Asymmetry-regulated atomization in laminar impinging microjets: Aerodynamic and upper-sheet-perforation-induced waves

This study experimentally examines the breakup dynamics and droplet statistics of laminar impinging microjets with asymmetric pre-impingement lengths. Dual-view high-speed imaging, combined with proper orthogonal decomposition (POD) and droplet size measurements, is applied over a wide range of jet Weber numbers (We_j). Two distinct atomization modes are identified. Under low-asymmetry conditions, breakup is governed by the aerodynamic-wave mode, in which aerodynamic waves developing at the trailing-edge drive ligament formation and droplet shedding. Under high-asymmetry conditions, a new upper-sheet-perforation-induced mode emerges, characterized by periodic perforations in the upper sheet and rim–jet interactions that establish a self-sustained breakup cycle and periodic atomization.
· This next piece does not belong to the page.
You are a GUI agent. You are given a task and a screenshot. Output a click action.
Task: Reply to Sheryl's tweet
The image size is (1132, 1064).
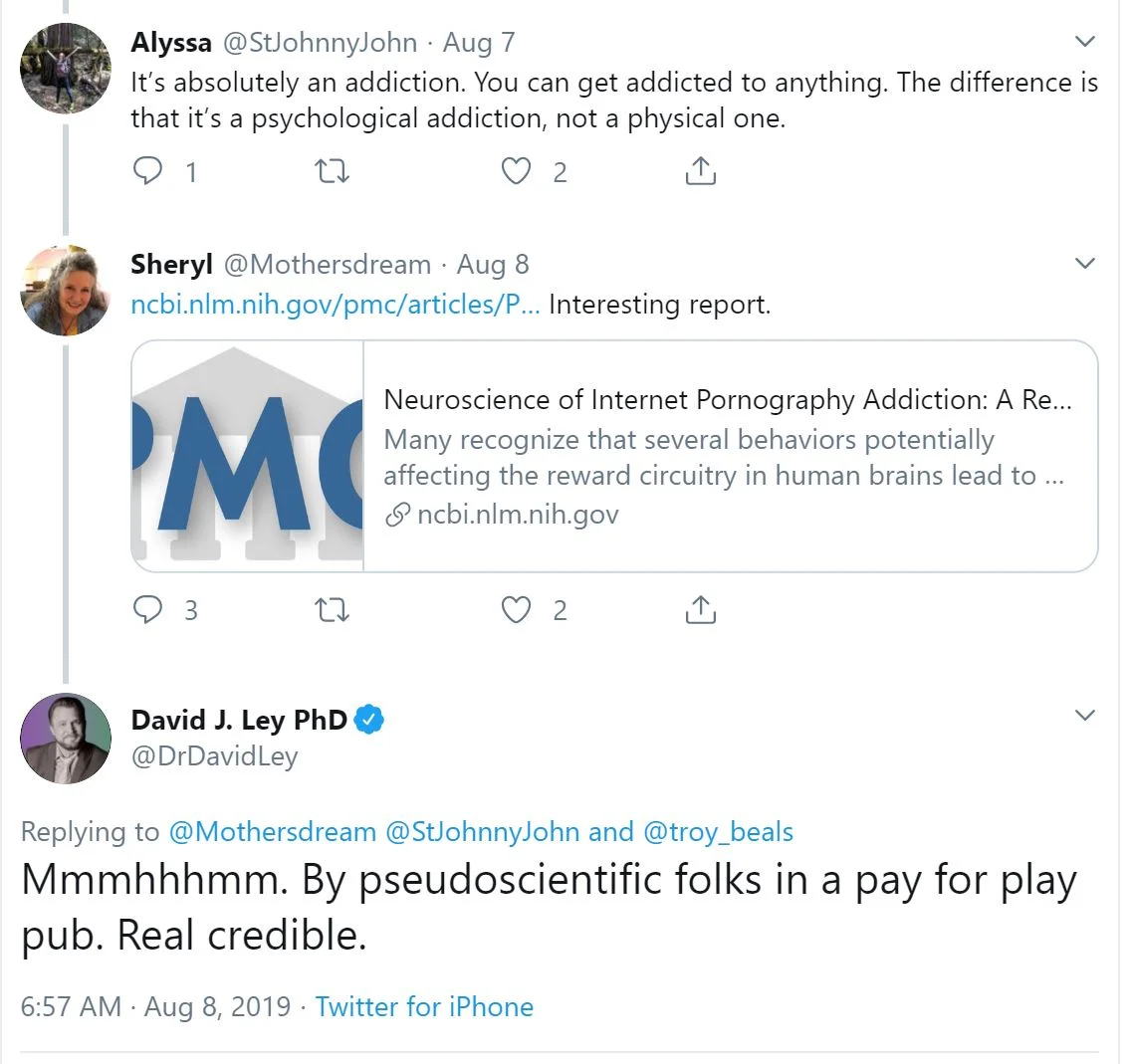148,609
Breakup length increases with We_j, but the scaling differs: nonlinear under low asymmetry and nearly linear under high asymmetry. POD analysis confirms the separation of modal responses and shows that geometric asymmetry intensifies oscillations and accelerates sheet destabilization. Droplet sizes follow lognormal distributions in all cases. For low asymmetry, the distribution width is largely insensitive to We_j and the median droplet size remains nearly constant. For high asymmetry, the distribution width decreases as We_j increases, while the median size changes little, resulting in narrower spectra and more uniform sprays. These findings clarify the distinct modal pathways of asymmetry-regulated atomization and provide guidance for the design and optimization of impinging-jet atomizers.